(Linhas de dados)

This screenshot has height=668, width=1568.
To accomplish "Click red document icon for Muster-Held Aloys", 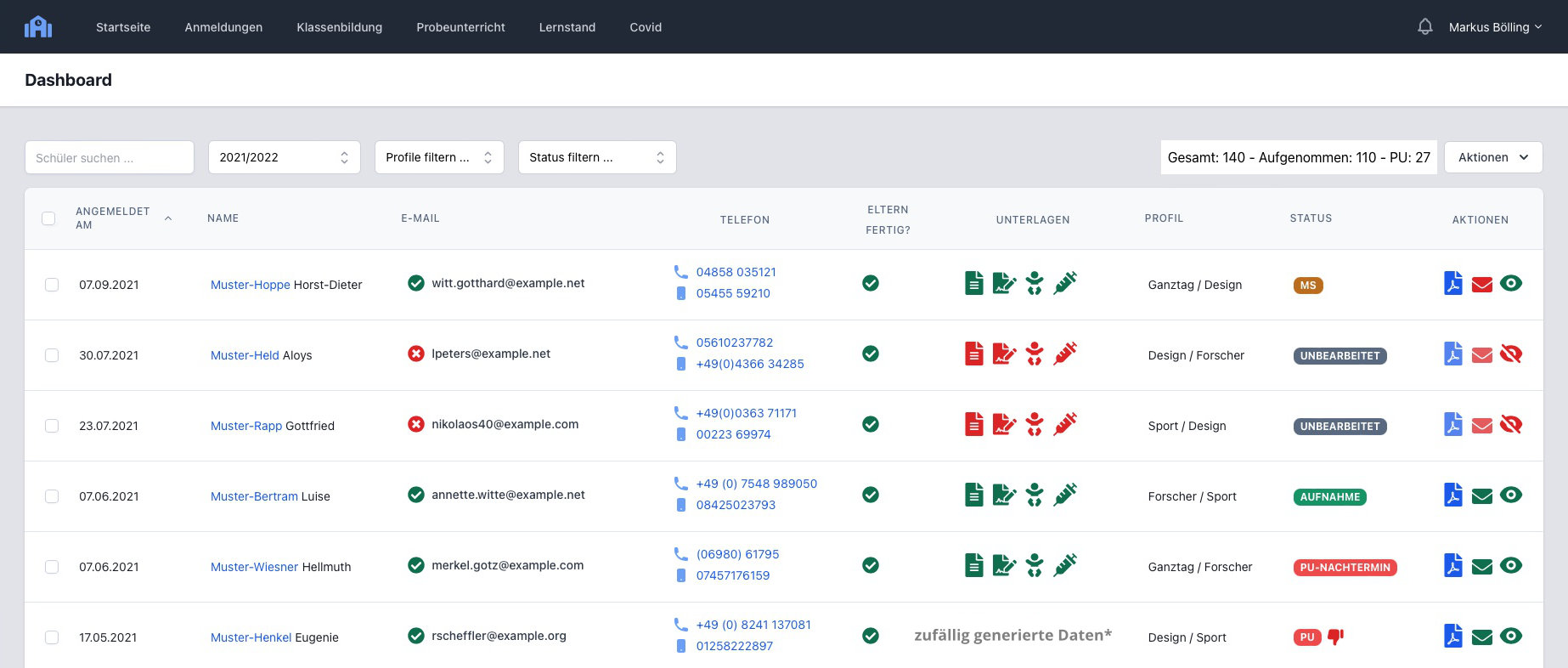I will tap(974, 354).
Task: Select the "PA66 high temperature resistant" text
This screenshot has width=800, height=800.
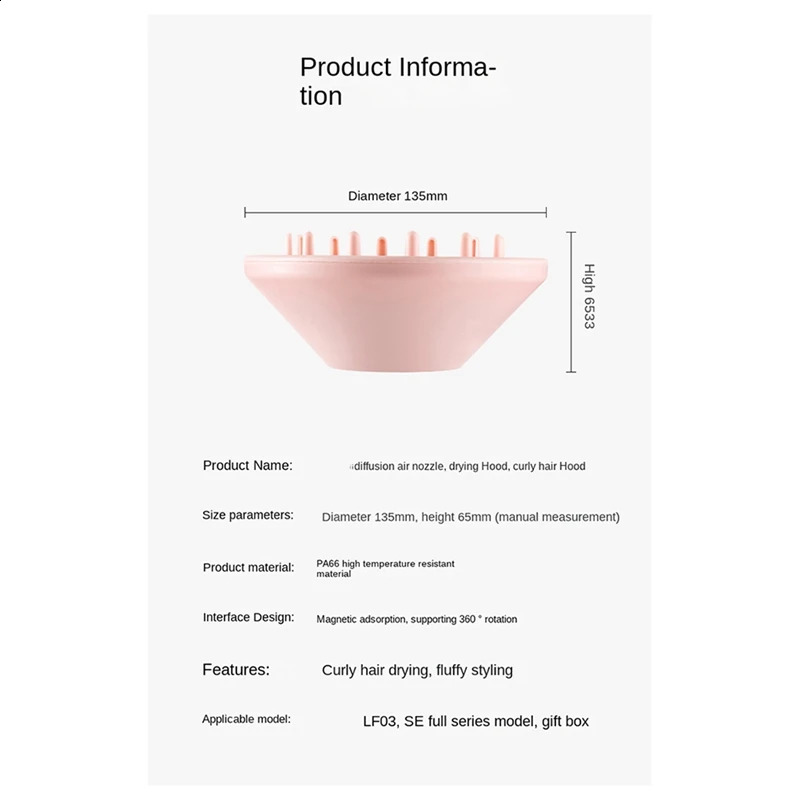Action: [x=385, y=564]
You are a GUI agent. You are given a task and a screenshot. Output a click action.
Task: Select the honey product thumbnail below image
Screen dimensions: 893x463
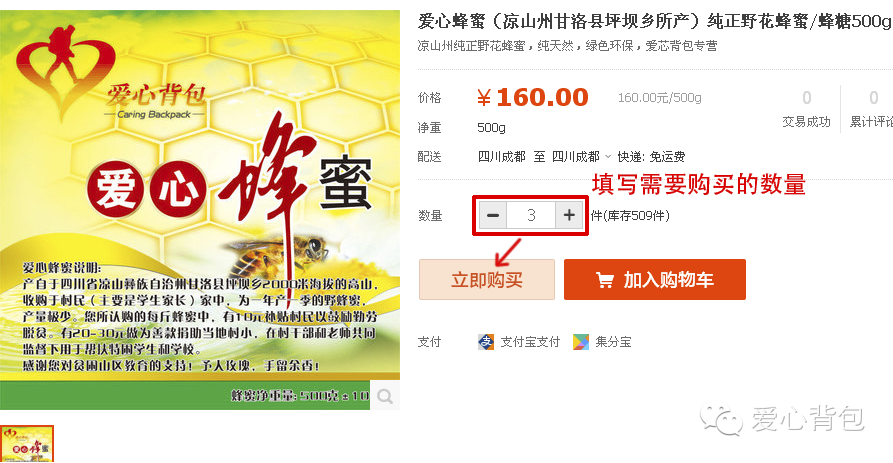[x=27, y=444]
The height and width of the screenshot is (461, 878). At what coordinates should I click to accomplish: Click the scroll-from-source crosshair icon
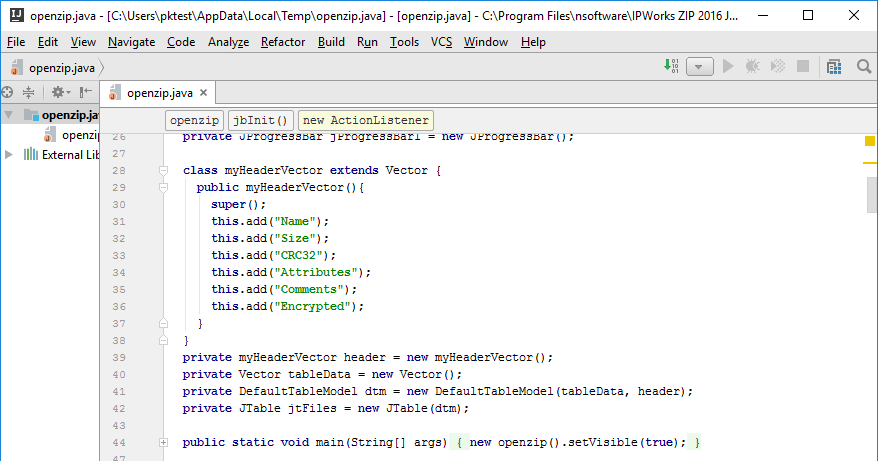[x=7, y=92]
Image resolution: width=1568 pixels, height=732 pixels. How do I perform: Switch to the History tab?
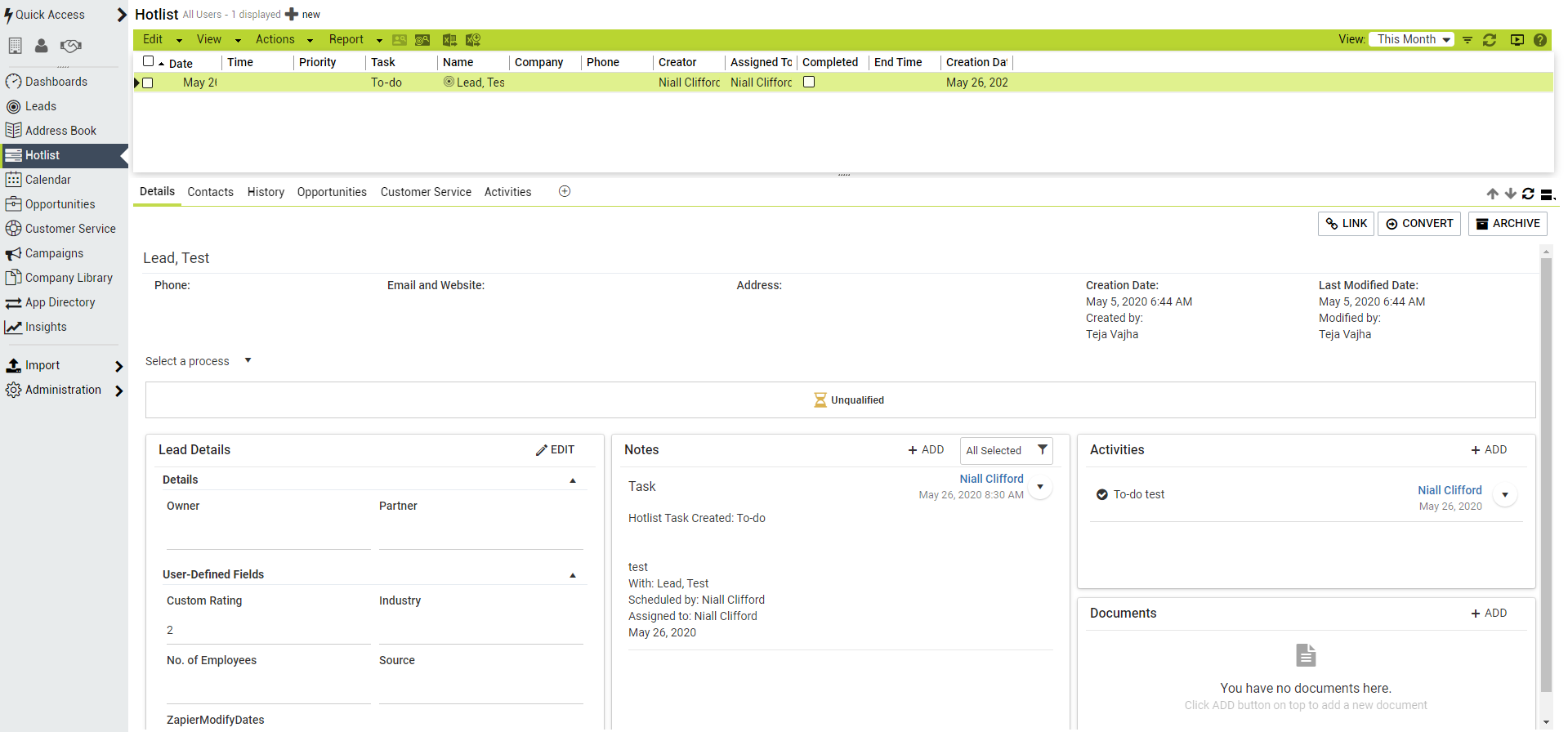[x=266, y=192]
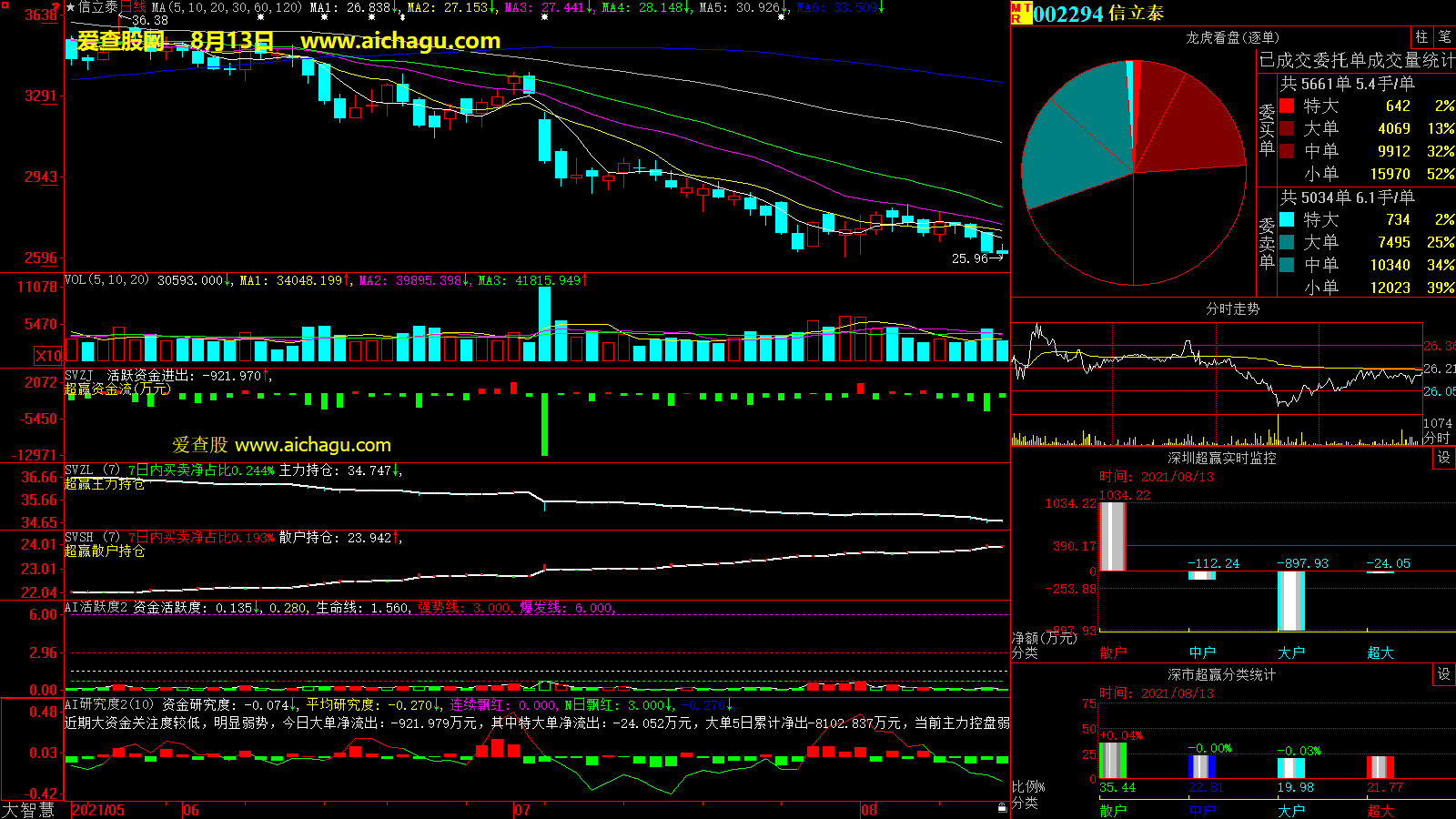Click the red 特大 buy order swatch
1456x819 pixels.
[1287, 106]
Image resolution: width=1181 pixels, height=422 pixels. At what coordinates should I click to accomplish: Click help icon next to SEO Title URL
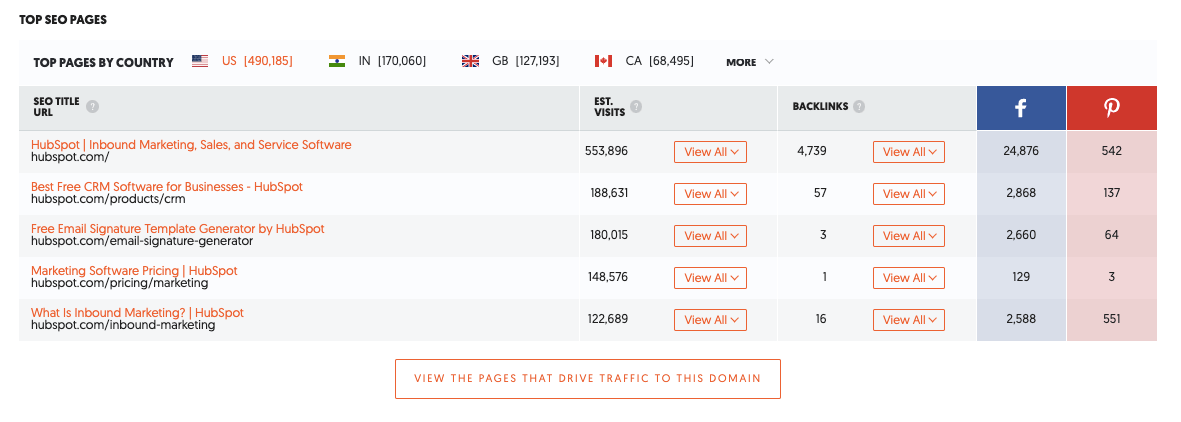click(92, 107)

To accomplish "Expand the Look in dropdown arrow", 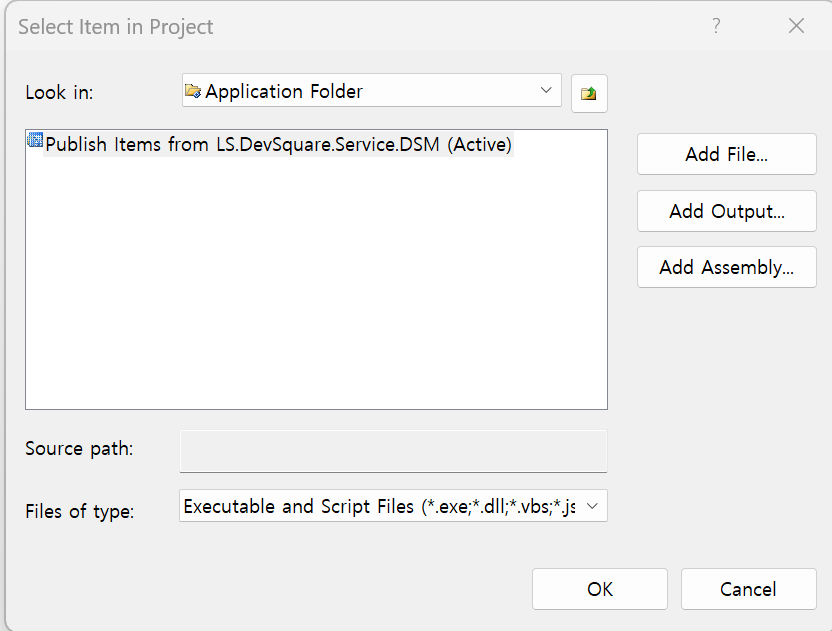I will pos(546,90).
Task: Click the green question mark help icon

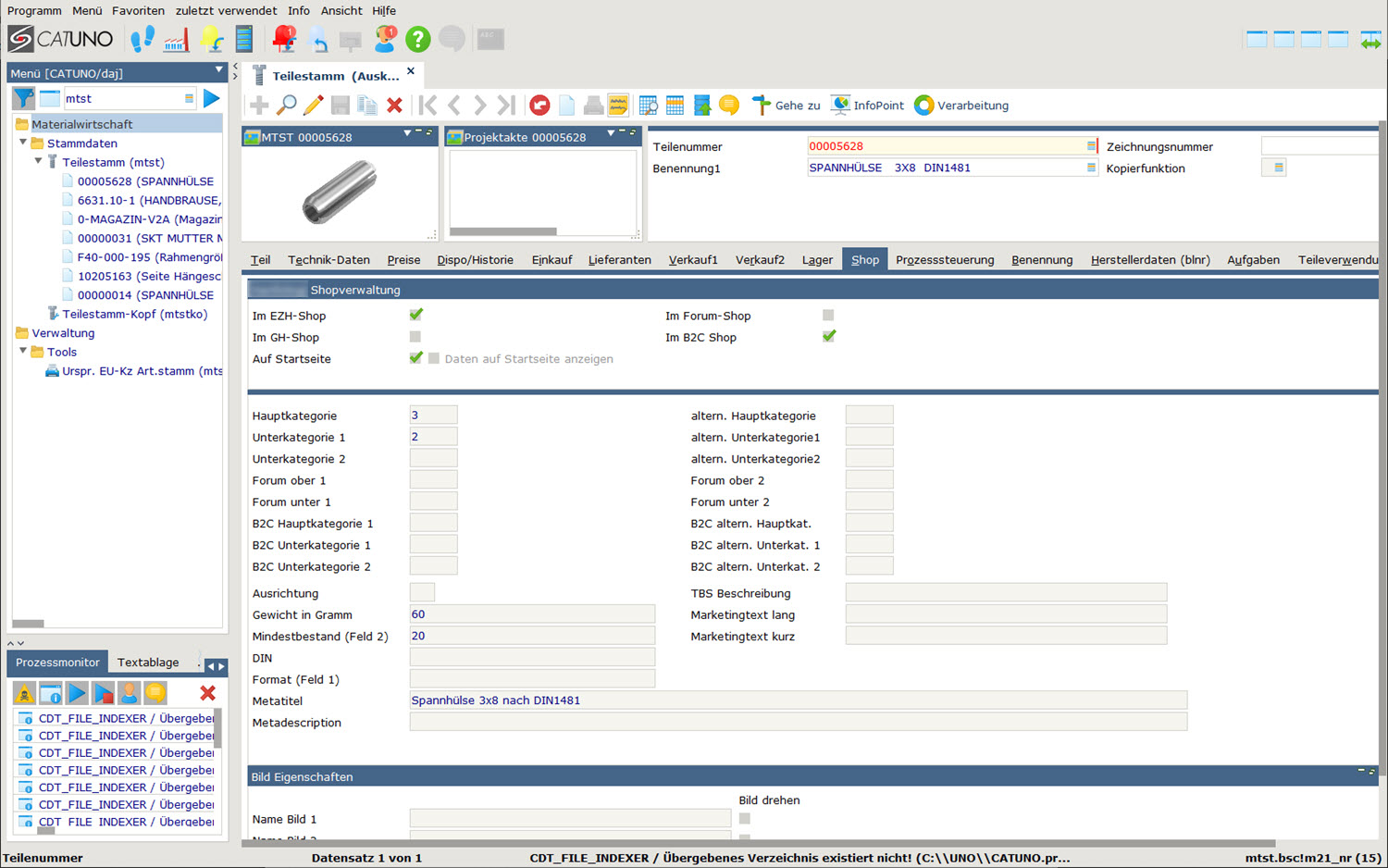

#### PROBLEMA:
Troque "honey" por "lemon" nas entradas que vão da linha que contém "You are a GUI" até a linha que contém "[x=27, y=444]", ambas incluídas, mantendo todo o resto inalterado. Reproduza apenas esse trecho e omita as imagens.

#### RESPOSTA DO EXERCÍCIO:
You are a GUI agent. You are given a task and a screenshot. Output a click action.
Task: Select the lemon product thumbnail below image
Screen dimensions: 893x463
[x=27, y=444]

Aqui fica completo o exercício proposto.